26 de octubre de 2015

Herida


Hay dolores de esos que te retuercen el estómago y luego hay otros tan afilados que lo que te retuercen es el alma. Hay un dolor tan permanente, tan recurrente, tan instalado. Ese dolor difícil de explicar, difícil de justificar. Algo tan bestialmente real que da miedo.

Hay dolores que te aplastan bajo las sábanas impidiéndote salir y hay dolores que te rompen al final de cada día. Hay algunos tan incrustados en la mente que la hacen sangrar de forma constante. Ese hilo de sangre que cae y a su paso estremece cada parte del cuerpo al recordar la herida abierta en el alma moribunda.  
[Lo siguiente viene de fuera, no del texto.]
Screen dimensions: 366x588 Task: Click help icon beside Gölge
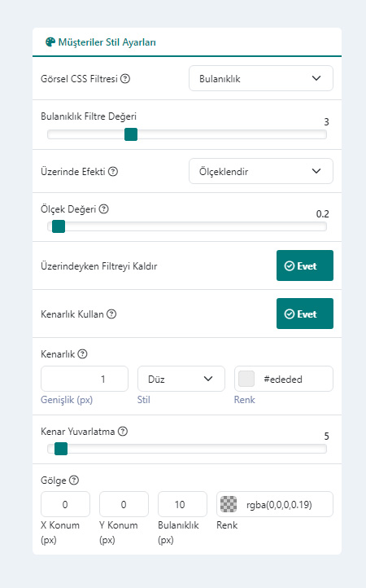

Hay dolores a los que la gente intentará quitar importancia, dolores contra los que te exigirán luchar. Pero también hay otros que noquean incluso antes de llegar. Cómo explicar que aunque te vean de pie la fuerza que sostiene tus piernas está tan quebrada que te mantienes erguido por pura inercia. Cómo explicar que la rotura de tu conciencia te ha puesto en el límite de lo soportable. Que el tamaño de tu herida se agranda en un día a día vacío que se ha convertido en la pesadilla en la que no quieres despertar cada mañana.

Los gritos de auxilio ya son mudos. La rendición está cerca.

Porque hay dolores y dolores. Y esta herida que supura con cada bocanada de aire está llena de todos ellos.